I thought the privets were all dead. Completely. It wasn’t the long snows of December, but the cold followed by the slight warming followed by two more snows into mid April that seemed to push a normally even tempered species over the edge. As with romance, it is not the lover who leaves quickly and without ceremony who does the greatest damage but the one who says yes no maybe but then again hmmm who can leave you exhausted and unable to resurrect your heart.
I had planned grudgingly to replace them all. (The privets, that is.) So I was stunned yesterday to find the gray and scabrous branches draped in filigree, hugged by dozens of amorous new leaves. It seemed no less a miracle than if the gray planked fence itself came to life.

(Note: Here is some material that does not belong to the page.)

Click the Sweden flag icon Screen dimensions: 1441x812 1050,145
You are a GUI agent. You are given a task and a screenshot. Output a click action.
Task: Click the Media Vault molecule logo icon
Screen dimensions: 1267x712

I could feel a Girl Scout lecture coming, something about fortitude, resolve, endurance. And it was all true. Adversity does breed character, or at least a lot more leaves and a stronger root system. April’s gray snows have been replaced with a carpet of jade and the exultant swords of dandelions. The malingering dogwood rudely transplanted five years ago has pink castanets among its leaves for the first time. The windmill palms which I thought would break under ice now wear long chains of golden seeds, and the vines I planted at their roots have leapt six feet and bloomed large and purple.
Why not be patient? And be surprised? The delphinium took four months last year to grow one foot, and then bloomed twice, once in November. I can humble myself to lessons from the dirt. Unlike Democritus of Abdera, who in 1621 put out his own eyes “the better to see” I am not overwhelmed either by the Anatomy of Melancholy or the relentless optimism of flowers. There is so much food here. Even as I feast my eyes the ants feast on the peony buds, and the bees drink from the geranium. One layer of impressions layers over the next, dappled light and hot light and slanted mornings and afternoons and I know there is something gathering.